Le film marque par son esthétisme, mêlant moderne et style baroque, un mix des codes dans les relations cérémoniales comme dans les décors entre la ville la plus cosmopolites du monde et le magnifique château (Mentmore Towers), une sorte d'anachronismes façon "Les Liaisons Dangereuse" 2.0 où un homme, normalement mâle alpha se retrouvent dépassé par son statut avec en filigrane une certaine idée de la soumission. Dans un environnement dit civilisé l'homme se perd pourtant vite comme dans un labyrinthe alors même qu'il se croyait intouchable. Le réveil est douloureux, les pulsions se mêlent aux angoisses et le réalisateur se sert du sexe que comme miroir de la déchéance de notre civilisation, un semblant de liberté qui se complait dans le simple plaisir de jouir, et pas que du sexe mais aussi du pouvoir.
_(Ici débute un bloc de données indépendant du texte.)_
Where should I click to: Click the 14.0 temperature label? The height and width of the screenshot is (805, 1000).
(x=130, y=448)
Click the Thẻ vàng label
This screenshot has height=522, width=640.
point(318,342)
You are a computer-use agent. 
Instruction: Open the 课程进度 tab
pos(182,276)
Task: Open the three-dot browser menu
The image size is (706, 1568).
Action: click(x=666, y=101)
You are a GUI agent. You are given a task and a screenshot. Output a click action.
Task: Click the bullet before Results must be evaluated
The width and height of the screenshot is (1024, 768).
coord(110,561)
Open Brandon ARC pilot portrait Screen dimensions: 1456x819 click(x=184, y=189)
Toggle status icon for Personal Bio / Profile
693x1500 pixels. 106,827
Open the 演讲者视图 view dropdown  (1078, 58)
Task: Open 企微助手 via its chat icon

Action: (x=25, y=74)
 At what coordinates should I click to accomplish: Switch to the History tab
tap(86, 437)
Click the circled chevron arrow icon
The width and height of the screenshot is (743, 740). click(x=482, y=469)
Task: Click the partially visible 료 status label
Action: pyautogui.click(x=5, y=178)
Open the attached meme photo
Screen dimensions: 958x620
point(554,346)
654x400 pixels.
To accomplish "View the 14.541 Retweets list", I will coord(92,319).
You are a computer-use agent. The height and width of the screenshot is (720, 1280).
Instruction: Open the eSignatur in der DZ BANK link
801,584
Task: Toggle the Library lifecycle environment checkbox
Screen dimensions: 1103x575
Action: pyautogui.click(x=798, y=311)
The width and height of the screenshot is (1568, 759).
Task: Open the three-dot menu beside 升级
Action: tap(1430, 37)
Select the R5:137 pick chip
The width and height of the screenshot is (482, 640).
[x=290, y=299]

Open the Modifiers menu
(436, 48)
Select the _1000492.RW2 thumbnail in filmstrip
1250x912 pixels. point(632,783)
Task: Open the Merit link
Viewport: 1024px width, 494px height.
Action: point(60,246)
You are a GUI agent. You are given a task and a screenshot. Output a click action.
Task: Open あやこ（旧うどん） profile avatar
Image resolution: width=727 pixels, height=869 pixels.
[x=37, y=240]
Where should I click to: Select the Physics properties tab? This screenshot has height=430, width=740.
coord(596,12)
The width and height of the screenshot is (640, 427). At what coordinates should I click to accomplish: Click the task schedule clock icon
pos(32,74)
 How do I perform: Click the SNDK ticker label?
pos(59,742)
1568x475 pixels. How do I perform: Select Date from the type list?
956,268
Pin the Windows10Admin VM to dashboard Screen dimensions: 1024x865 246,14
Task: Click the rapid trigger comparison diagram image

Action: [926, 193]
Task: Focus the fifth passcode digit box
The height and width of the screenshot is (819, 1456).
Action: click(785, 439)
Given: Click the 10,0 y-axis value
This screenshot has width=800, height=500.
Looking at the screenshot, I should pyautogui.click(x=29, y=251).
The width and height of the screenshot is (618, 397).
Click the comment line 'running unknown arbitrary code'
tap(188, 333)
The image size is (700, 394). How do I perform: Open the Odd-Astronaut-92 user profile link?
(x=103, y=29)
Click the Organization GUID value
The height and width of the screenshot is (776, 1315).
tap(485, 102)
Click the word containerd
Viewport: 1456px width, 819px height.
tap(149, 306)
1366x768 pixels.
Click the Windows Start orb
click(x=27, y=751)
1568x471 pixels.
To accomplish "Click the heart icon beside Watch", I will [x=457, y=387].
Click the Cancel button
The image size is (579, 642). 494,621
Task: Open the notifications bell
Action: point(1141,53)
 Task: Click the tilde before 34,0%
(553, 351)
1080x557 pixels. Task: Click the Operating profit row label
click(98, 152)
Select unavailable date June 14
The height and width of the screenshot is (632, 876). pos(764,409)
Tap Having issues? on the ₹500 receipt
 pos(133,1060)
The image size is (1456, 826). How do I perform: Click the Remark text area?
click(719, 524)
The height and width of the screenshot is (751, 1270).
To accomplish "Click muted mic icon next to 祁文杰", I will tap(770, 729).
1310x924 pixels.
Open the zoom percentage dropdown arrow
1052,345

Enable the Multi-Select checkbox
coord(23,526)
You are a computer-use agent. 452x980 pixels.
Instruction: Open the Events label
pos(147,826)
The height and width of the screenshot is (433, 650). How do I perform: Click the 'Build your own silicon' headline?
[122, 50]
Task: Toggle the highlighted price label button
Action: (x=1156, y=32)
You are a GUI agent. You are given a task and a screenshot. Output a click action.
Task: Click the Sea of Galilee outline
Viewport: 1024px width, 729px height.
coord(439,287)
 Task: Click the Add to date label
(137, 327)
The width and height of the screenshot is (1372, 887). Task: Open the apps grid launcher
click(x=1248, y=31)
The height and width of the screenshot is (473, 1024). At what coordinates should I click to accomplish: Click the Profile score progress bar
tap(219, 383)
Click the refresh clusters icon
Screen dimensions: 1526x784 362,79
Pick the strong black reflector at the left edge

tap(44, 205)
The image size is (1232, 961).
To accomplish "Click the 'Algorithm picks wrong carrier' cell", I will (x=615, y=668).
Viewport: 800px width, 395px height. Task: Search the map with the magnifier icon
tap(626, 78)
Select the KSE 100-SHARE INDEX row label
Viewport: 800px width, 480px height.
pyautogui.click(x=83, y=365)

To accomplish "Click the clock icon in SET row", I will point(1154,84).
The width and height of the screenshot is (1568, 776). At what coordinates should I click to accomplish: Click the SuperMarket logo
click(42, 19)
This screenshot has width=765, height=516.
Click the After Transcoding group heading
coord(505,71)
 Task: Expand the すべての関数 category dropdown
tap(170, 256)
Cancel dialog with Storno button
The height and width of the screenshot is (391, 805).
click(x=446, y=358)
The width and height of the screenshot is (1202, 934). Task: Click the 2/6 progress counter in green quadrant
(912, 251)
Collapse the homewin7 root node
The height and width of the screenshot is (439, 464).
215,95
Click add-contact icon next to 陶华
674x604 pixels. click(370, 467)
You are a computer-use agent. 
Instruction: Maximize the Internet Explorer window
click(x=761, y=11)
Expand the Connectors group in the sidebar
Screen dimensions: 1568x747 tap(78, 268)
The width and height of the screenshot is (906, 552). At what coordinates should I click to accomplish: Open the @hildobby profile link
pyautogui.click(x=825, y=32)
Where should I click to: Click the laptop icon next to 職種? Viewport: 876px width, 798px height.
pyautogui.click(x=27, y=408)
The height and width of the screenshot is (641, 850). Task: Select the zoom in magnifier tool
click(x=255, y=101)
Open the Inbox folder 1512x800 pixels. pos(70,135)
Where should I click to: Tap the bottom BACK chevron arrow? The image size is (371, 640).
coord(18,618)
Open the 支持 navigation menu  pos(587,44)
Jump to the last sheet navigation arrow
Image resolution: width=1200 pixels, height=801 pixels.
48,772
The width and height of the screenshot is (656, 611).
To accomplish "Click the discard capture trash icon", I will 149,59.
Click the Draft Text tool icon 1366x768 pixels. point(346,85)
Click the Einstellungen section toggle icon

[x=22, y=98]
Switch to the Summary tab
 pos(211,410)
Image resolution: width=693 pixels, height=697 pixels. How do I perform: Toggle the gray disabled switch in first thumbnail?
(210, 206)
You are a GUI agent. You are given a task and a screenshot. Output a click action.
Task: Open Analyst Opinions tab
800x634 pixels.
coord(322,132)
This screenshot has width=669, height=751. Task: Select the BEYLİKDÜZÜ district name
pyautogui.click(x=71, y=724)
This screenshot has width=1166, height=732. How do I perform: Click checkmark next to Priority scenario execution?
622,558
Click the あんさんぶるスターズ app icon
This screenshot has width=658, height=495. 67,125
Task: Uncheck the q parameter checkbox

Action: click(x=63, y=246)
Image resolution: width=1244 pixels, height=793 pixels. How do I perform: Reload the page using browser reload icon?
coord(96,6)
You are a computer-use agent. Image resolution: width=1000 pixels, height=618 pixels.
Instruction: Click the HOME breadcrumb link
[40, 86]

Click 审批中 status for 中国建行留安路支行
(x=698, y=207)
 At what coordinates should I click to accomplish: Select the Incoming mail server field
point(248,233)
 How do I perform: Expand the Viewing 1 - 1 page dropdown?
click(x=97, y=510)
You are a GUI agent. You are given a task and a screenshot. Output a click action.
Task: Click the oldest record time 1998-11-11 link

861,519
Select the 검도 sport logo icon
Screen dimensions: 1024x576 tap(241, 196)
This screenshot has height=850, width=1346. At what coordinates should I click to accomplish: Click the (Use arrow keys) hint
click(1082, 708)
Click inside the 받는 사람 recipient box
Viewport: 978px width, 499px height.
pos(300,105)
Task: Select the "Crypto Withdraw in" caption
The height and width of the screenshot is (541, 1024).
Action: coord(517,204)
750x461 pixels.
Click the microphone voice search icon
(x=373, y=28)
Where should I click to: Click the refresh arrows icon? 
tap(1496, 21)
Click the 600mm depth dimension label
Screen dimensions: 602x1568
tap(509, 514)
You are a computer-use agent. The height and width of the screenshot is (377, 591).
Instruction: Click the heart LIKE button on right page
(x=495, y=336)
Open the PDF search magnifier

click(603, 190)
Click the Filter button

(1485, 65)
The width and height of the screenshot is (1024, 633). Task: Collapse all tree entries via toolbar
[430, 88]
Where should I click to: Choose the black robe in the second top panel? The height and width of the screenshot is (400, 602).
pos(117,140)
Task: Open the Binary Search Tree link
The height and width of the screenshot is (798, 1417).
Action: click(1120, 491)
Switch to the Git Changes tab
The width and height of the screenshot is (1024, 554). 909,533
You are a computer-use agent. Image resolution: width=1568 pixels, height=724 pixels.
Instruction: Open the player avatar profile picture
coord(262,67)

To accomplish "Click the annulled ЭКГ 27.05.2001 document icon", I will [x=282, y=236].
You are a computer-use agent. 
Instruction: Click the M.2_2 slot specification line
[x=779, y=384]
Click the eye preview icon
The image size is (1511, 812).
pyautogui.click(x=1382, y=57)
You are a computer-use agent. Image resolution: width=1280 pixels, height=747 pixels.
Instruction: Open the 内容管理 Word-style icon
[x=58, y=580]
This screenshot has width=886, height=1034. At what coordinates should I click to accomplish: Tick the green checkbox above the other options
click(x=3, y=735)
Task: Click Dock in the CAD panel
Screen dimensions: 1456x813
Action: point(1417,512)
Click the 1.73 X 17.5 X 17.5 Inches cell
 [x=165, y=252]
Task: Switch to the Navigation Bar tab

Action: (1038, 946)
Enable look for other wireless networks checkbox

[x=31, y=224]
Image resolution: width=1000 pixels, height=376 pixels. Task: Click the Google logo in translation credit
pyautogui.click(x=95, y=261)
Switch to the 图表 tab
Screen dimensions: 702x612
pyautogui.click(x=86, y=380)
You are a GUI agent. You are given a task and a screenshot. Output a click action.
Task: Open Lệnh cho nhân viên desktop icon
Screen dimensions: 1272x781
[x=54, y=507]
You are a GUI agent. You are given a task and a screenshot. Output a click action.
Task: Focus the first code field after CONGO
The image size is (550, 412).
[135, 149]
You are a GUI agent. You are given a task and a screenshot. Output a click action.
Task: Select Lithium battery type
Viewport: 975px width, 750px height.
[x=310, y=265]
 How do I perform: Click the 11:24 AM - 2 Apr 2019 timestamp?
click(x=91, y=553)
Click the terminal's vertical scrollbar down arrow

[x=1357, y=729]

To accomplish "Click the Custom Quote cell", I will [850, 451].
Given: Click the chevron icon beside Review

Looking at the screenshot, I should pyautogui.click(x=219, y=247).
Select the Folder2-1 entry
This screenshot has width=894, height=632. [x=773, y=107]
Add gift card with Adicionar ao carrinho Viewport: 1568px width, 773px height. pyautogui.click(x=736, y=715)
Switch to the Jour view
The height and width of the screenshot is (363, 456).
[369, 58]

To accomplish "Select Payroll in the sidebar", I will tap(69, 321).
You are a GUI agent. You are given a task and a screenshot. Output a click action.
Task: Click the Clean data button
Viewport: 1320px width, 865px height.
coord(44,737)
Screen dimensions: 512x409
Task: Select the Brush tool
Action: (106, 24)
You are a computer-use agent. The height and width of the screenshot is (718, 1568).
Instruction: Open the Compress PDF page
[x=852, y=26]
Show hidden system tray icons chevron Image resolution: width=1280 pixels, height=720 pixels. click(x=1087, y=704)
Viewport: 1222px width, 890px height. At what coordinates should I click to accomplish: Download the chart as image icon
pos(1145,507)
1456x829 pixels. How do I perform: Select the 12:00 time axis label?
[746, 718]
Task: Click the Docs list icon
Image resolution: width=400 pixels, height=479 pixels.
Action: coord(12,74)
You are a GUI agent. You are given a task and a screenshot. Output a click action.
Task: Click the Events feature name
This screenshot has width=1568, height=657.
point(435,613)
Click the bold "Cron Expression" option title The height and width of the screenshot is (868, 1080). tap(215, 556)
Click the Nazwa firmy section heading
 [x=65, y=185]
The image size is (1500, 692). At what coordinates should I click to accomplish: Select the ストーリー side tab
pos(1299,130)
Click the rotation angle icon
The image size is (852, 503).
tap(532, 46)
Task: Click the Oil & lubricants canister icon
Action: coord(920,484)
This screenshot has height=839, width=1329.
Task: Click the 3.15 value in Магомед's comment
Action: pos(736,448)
Au fond et aux sujets abordés s'accole évidemment la mise en scène toujours aussi séduisante, envoûtante et méticuleuse du plus grand réalisateur du Septième Art. Comme souvent, la musique accompagne de façon essentielle le film, le film est semé de séquences marquantes dont la musique scelle l'écrin. L'envoûtante "Suite pour Orchestre de Variété n°1" de Chostakovitch précède l'icônique scène d'amour devant la glace sur le son plus rock de "Baby Did a Bad bad Thing" de Chris Isaak, en passant évidemment par l'orgie où on peut entendre aussi bien un chant tamoul qu'une version instrumentale de "Strangers in the Night", sans compter cette musique étrange durant le rituel, qui est en fait une lithurgie orthodoxe jouée en sens inverse qui ensorcelle idéalement alors que le malaise est immense durant ce passage. Précisons que les masques durant l'orgie et le rituel proviennent en grande majorité de Venise, la plupart commandée par le réalisateur lui-même mais, d'après la costumière Marit Allen, Kubrick aurait demandé des retouches légères. Précisons tout de même qu'il faut absolument éviter la V.F, Tom Cruise avec la voix de Yvan Attal est juste insupportable. Un film fascinant, dont le glamour et le luxe cache en fait toute une société corrompue et décadente. Un ultime et 13ème film qui clôt ce qui reste sans doute la plus belle filmographie du cinéma, un énième chef d'oeuvre qu'il faut voir, revoir et à conseiller.